いや、単純に、アンナに暗殺を期待できなくなった、というだけのことかもしれない。いずれにせよ、私を含めた隊員たちは、命じられた通りのことをやるだけだ。いつものように、粛々とつつがなく。
青色の新しい傘をさし、軒下から出て歩き始める。古びた腕時計の反射する光の奥に、眼に蔑視の色を浮かべた店主の姿が見えた。目が合ってしまう前に、私は店の前から消えた。
雨転祭を前にして、都は興奮の色に染まりつつある。先程から色とりどりの洒落た傘が通り過ぎてゆき、街の中央部に近づくにつれて、催しのための建物を造る小気味の良い金槌の音が響いてくる。私には縁のない催しの筈なのに、金槌の音を聞くだけで、自然と自分の心が湧き立ってしまっているのが分かる。それを不自然なことだと感じながら。

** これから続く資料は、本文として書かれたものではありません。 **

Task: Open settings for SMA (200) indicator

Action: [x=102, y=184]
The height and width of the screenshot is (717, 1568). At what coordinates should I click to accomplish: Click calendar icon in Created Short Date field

傘を雨が打つ音を聞きながら、当日アンナが潜入する舞踏会場の前まで来る。舞踏場は閑静な雰囲気を纏いながら、音一つ発することはなく、静かに降り注ぐ雨の中、孤独に佇み続けていた。私はその姿を見ながら、何故か深い悲しみのような感情を覚えるのを感じた。それをどう言い表したらいいのか、その時の私には分からなかった。
私は舞踏場から踵を返し、歩き始めた。足はアジトへと向かっていた。